To the extent that claimant's brief can be read as a request that this Court forgive or waive any recoverable overpayment of federal pandemic unemployment compensation and lost wage assistance benefits, as noted by the Board, a separate process exists wherein a claimant may seek to obtain a waiver of overpayment of benefits that were made in error and/or through no fault of the claimant (see 15 USC §§ 9021 [d][4]; 9023[f][2]; 9025[e][2]). Accordingly, claimant's request for a waiver is not properly before us on this appeal (see Matter of Lauriello [Commissioner of Labor], 213 A.D.3d 1129, 1131, 185 N.Y.S.3d 321 [3d Dept. 2023] ).
As to the penalties imposed, "whether a claimant has made a willful misrepresentation to obtain benefits is a factual issue for the Board to resolve and will be upheld if supported by substantial evidence" ( Matter of Schneider [Commissioner of Labor], 158 A.D.3d 882, 882–883, 71 N.Y.S.3d 170 [3d Dept. 2018] [internal quotation marks and citations omitted]; see Matter of Ologbonjaiye [Commissioner of Labor], 166 A.D.3d at 1201, 89 N.Y.S.3d 333 ).
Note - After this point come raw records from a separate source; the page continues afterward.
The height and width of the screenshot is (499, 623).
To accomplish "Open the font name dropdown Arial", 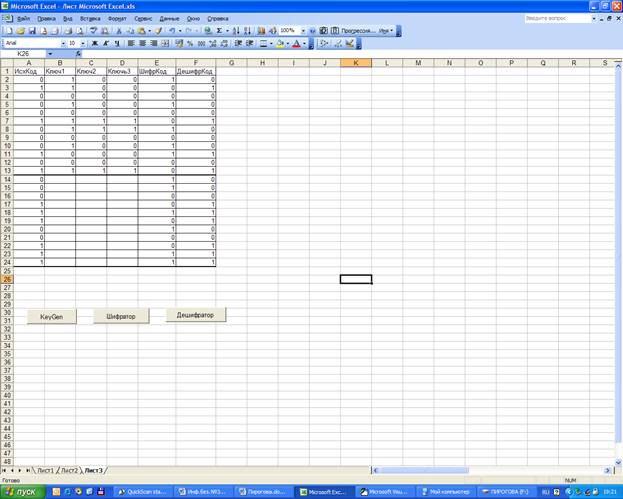I will [x=59, y=43].
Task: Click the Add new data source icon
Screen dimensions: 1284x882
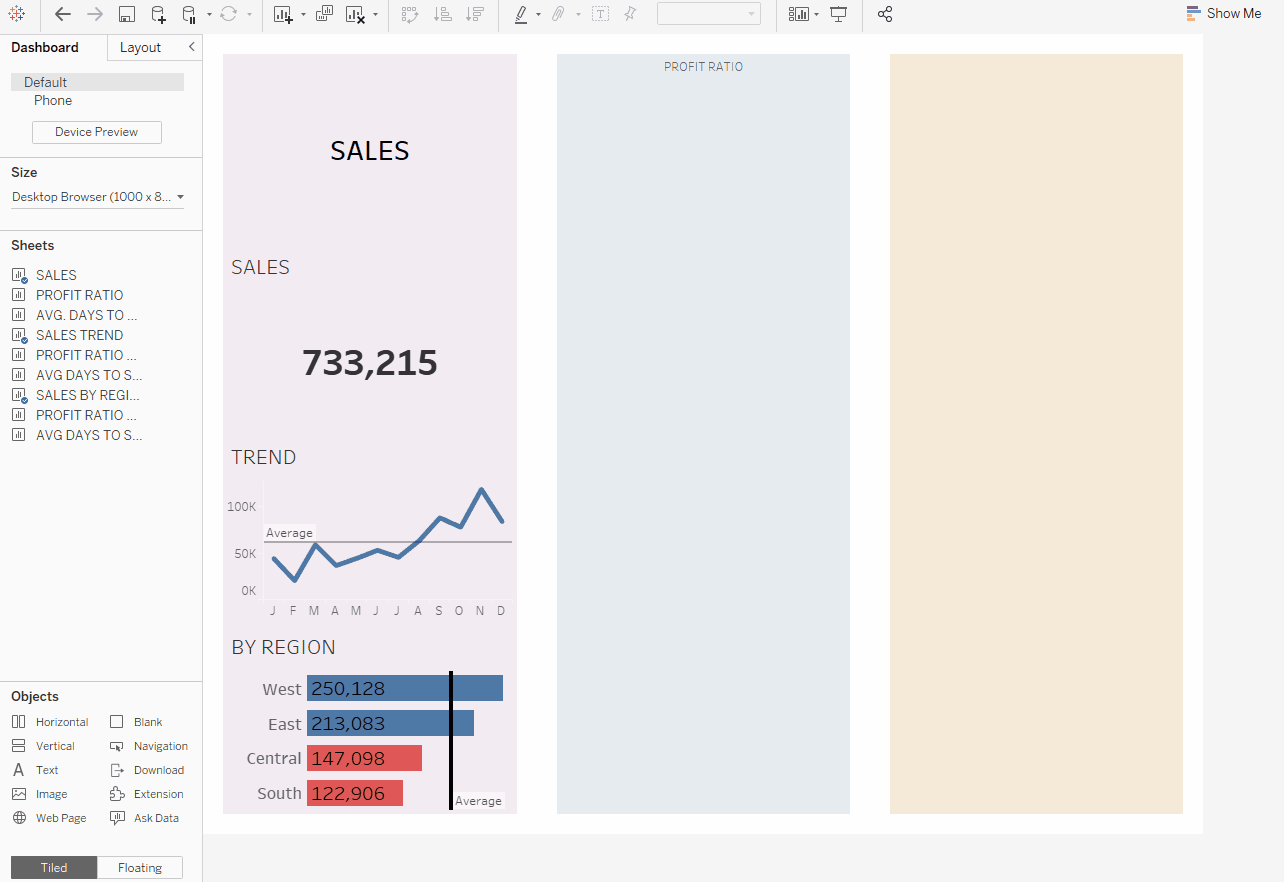Action: click(x=158, y=14)
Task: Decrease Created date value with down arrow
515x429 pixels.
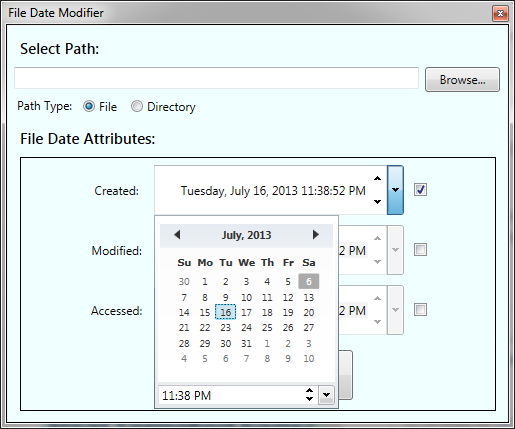Action: pyautogui.click(x=377, y=202)
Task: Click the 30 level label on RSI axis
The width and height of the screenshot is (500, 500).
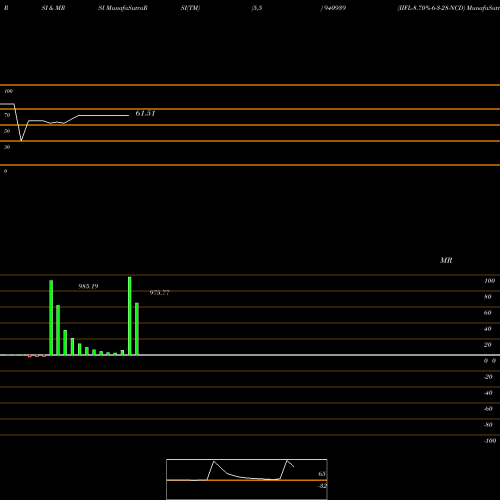Action: click(7, 147)
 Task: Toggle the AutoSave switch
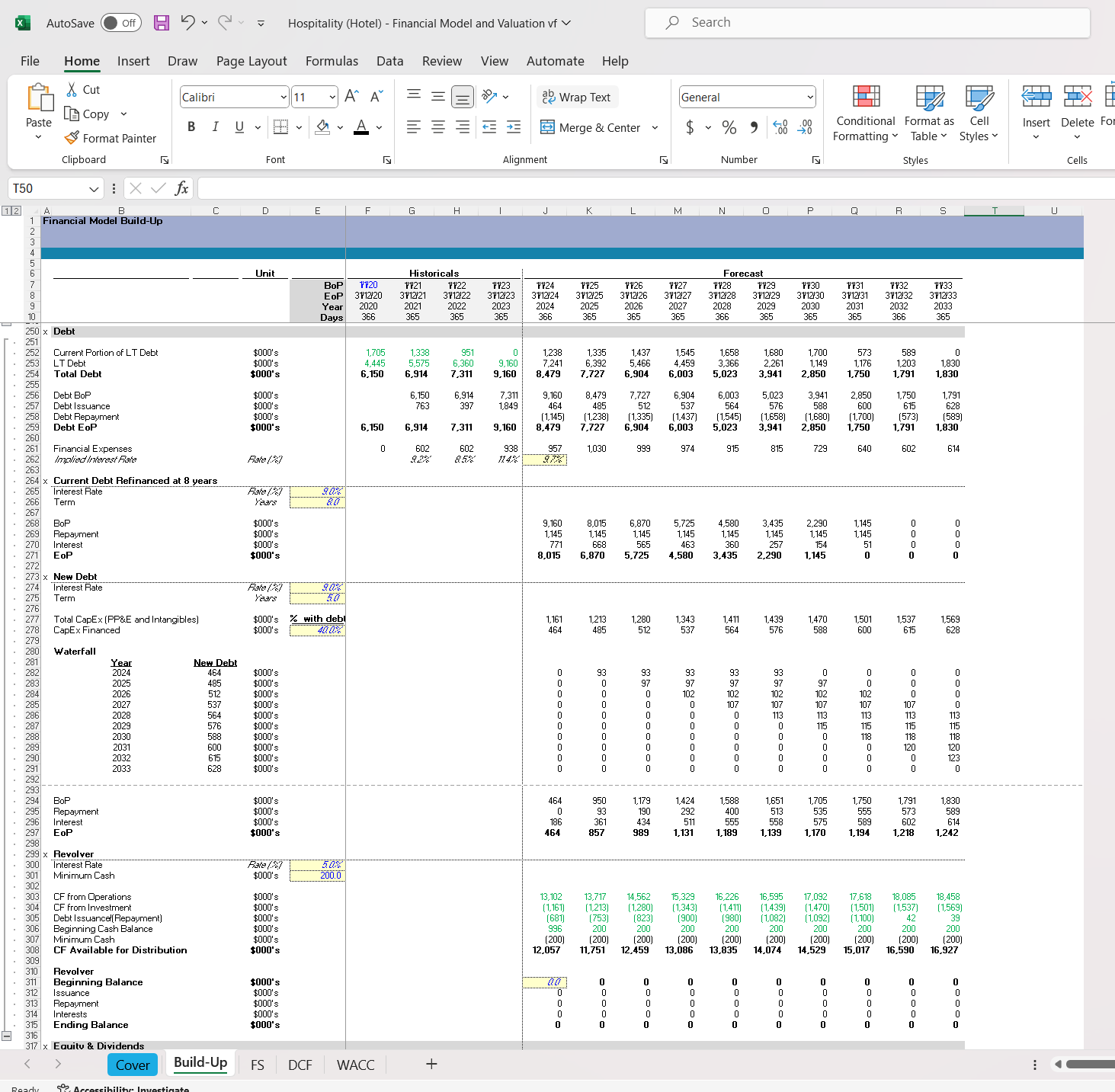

Claimant admitted that when she certified for benefits between March 23, 2020 and September 27, 2020 she falsely represented that she was not working during that time, based upon her confusion and reliance on bad advice. Inasmuch as "a claimant may be found to have made a willful misrepresentation to obtain benefits even if the false statement was made unintentionally or was the result of confusion" ( Matter of Araman [Commissioner of Labor], 150 A.D.3d at 1528, 55 N.Y.S.3d 504 [internal quotation marks and citation omitted]; see Matter of Crist [Commissioner of Labor], 113 A.D.3d 1016, 1017, 979 N.Y.S.2d 429 [3d Dept. 2014] ), the Board's imposition of penalties will not be disturbed (see Matter of Ologbonjaiye [Commissioner of Labor], 166 A.D.3d at 1201, 89 N.Y.S.3d 333 ; Matter of Lasker [Commissioner of Labor], 155 A.D.3d 1236, 1238, 63 N.Y.S.3d 758 [3d Dept. 2017], lv denied 31 N.Y.3d 907, 2018 WL 2123233 [2018] ).
Clark, J.P., Aarons, Pritzker and Reynolds Fitzgerald, JJ., concur.
ORDERED that the decisions are affirmed, without costs.